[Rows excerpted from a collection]
= = = = = = =

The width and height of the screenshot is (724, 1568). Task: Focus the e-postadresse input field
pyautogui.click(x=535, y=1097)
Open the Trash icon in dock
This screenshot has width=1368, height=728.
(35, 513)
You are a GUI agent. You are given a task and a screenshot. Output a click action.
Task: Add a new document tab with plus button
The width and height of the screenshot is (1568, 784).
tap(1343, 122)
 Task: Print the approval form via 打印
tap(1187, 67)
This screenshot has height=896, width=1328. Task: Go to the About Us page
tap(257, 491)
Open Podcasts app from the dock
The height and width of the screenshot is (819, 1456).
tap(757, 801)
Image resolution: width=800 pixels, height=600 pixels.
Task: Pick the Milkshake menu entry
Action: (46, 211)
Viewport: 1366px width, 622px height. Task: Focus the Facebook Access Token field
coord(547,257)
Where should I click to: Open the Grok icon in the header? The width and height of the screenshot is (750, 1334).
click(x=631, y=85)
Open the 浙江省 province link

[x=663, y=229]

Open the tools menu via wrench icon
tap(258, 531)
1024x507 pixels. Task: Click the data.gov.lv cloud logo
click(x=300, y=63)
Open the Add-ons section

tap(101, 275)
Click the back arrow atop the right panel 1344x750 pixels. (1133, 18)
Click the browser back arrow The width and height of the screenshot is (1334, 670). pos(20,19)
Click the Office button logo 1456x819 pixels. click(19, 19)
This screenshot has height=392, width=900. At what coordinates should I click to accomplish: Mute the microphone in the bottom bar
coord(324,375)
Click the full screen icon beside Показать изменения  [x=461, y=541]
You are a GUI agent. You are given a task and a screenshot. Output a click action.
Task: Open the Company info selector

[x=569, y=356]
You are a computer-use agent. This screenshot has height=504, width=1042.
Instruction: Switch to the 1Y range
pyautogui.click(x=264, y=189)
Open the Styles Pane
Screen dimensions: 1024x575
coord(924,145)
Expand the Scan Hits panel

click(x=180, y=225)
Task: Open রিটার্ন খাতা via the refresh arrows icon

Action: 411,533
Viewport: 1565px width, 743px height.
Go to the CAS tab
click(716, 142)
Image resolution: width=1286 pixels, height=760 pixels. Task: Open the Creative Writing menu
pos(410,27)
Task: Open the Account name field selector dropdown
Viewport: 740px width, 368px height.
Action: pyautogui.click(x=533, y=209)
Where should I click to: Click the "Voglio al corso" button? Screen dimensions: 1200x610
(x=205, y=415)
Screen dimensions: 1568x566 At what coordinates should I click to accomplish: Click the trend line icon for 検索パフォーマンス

= = = = = = =

**What the exercise asks**
Rescale the rows from the line with "Viewport: 1565px width, 743px height." up to and including the line with "(x=205, y=415)": write all of those lines again, requests included, with each click coordinate in the answers multiplied by 1.5 and rounded to a whole number, halves rounded up. Leave every other number unchanged, and give only these lines.

**Task output**
Viewport: 1565px width, 743px height.
Go to the CAS tab
click(1074, 213)
Image resolution: width=1286 pixels, height=760 pixels. Task: Open the Creative Writing menu
pos(615,41)
Task: Open the Account name field selector dropdown
Viewport: 740px width, 368px height.
Action: pyautogui.click(x=800, y=314)
Where should I click to: Click the "Voglio al corso" button? Screen dimensions: 1200x610
(x=308, y=623)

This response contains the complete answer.